**Complete the following:**
1/ In the piece on San Jose State's president, what salary will Robert Caret keep earning after deciding to stay?
2/ Continue the piece about San Jose State president Robert Caret's decision to stay, starting after its final sentence.
***** Selection *****
San Jose State University rules! It's certainly better than Boca Raton's Florida Atlantic U., and it tops Maryland's Towson U., at least. That's what SJSU Prez Robert Caret's move to shun headhunting offers from those other schools and stay in Dodge last week would suggest. What exactly does Caret like so much about San Jose State? After all, he's not getting a raise and will have to continue to survive on $222,540. (That's just $57,540 more than the governor.) Explanations for his decision have been vague. Caret released a statement on Dec. 3 crediting "many conversations and an outpouring of support from family, the campus, the community and the leadership of the system and state" for his choice. Still curious, Eye rang up his office, but the truth-finding mission was thwarted. "I know he doesn't want to talk about that," says Nancy Stake, one of Caret's media guards. "It's time to move on." Stake says that Caret's announcement to stay, made on Dec. 3, is "old news." Instead of beating that dead horse, she recommends profiling the 23rd president of SJ State, an idea she pitched to the Mercury News two years ago, and which they finally bit on in Sunday's paper with an article titled, "Caret credited with putting SJSU on map." SJ State poli-sci prof Terry Christensen is more willing to break down specifics. "Surely these guys are hot property," he says of school presidents who attract attention from recruiters. "I don't think it'll hurt in the next review. It could result in more money down the line." He adds, "I'm pretty sure family had to be another factor. His wife has a job here. They've got a couple kids in high school. Ultimately, though, Christensen points out, "It doesn't hurt to show that other people want you."
***** Dataset extract *****
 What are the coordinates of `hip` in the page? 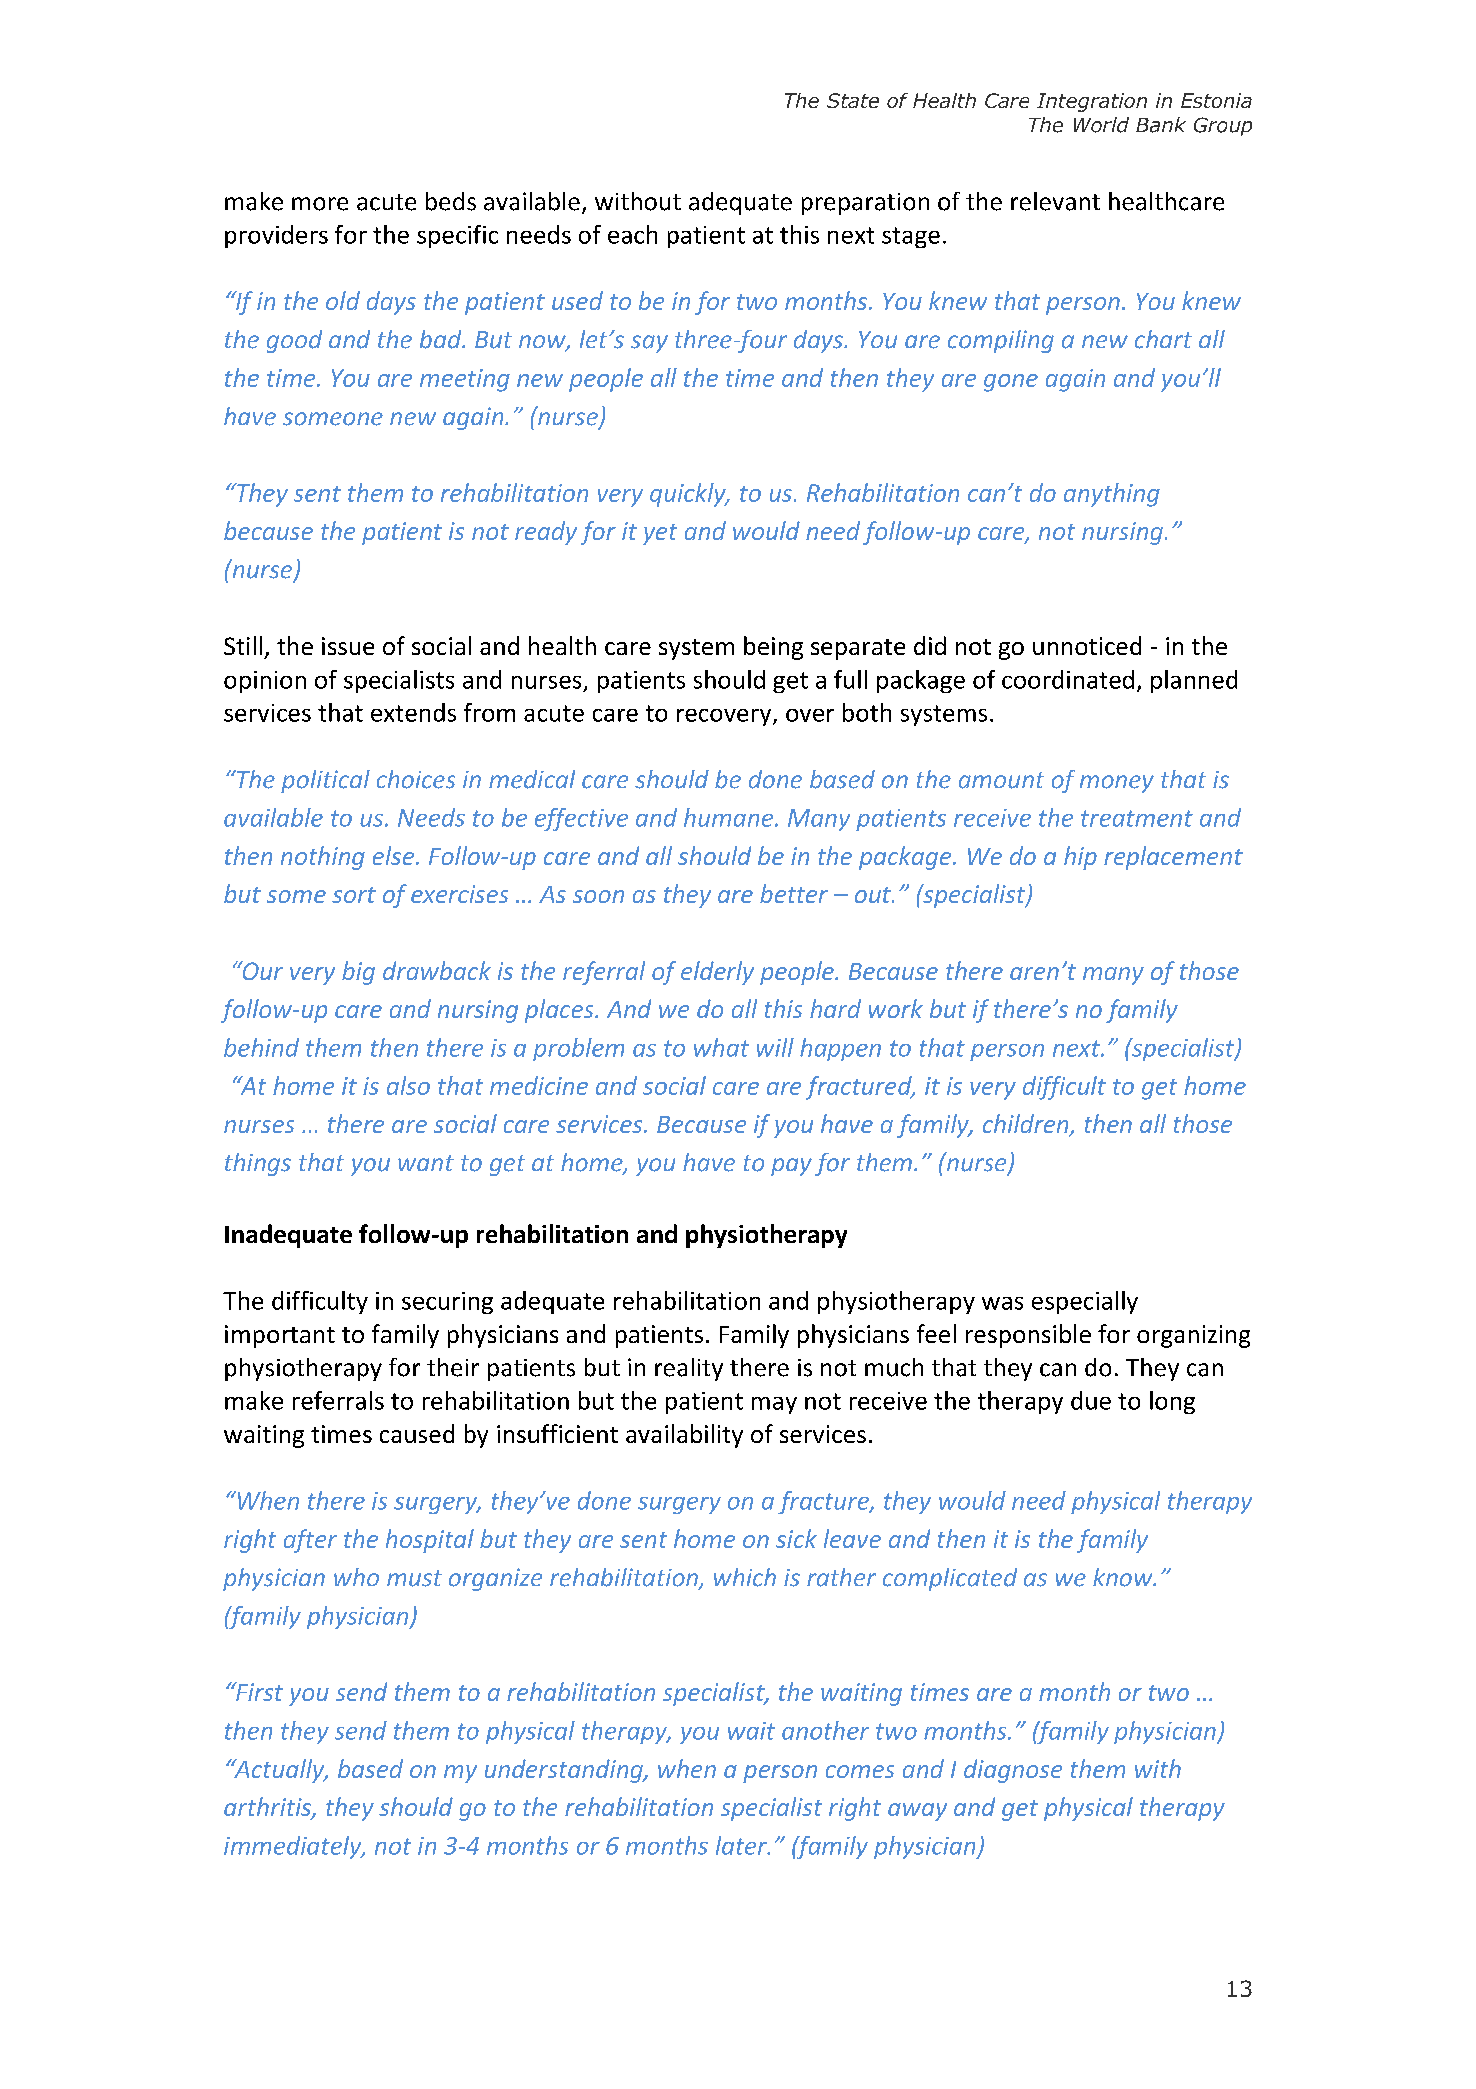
*****
**Responses per task:**
1/ $222,540

2/
War on Error

Eye was excited about Palo Alto district U.S. Rep. Anna Eshoo's new website promising to bring the people closer to its leaders and reminding this region of its high-tech successes. The site--www.house.gov/eshoo--launched Friday, Dec. 6, should help keep locals informed in a confusing time of presidential war courting and empty piggy banks. "Although Silicon Valley is experiencing job losses for the first time in a decade, the Internet revolution continues to change how companies do business and how we all live our daily lives," Eshoo notes on her new legi-site. "I'm proud to represent the region which fueled our nation's economy in the past with innovative technologies and which will lead us again in the 21st century." Yeah, that's the spirit. But Eye had only to click on the first "timely topic," the War Resolution on Iraq link, before communication broke down. "The requested page could not be found," said the site, each of the four times Eye clicked on it. Eye is now trying to ignore the symbolism of this empty link to the topic of war on Iraq and advises that readers do the same.

Sex Change

Eye's eyes for soccer opened wide the day before Thanksgiving while reading a Mercury News article on the NCAA women's tournament. In Mark Emmons' lead piece, he heralded Santa Clara's University's Aly Wagner as one of the athletes "most likely to take the baton from the current group of stars who put women's soccer on the map--such as Mia Hamm and the Earthquakes' Brandi Chastain ..." Oh my. Since the Earthquakes are the men's team in San Jose, not the women's team, Eye just had to rifle off an email to Mike Guersch, the Merc's executive sports editor. With the utmost sobriety, we offered our services as freelance soccer reporters, available at any time, and Guersch took our information in hand. He also informed us that the mistake was made by a copy editor, who had inserted the comment, and that Emmons ought not to be blamed.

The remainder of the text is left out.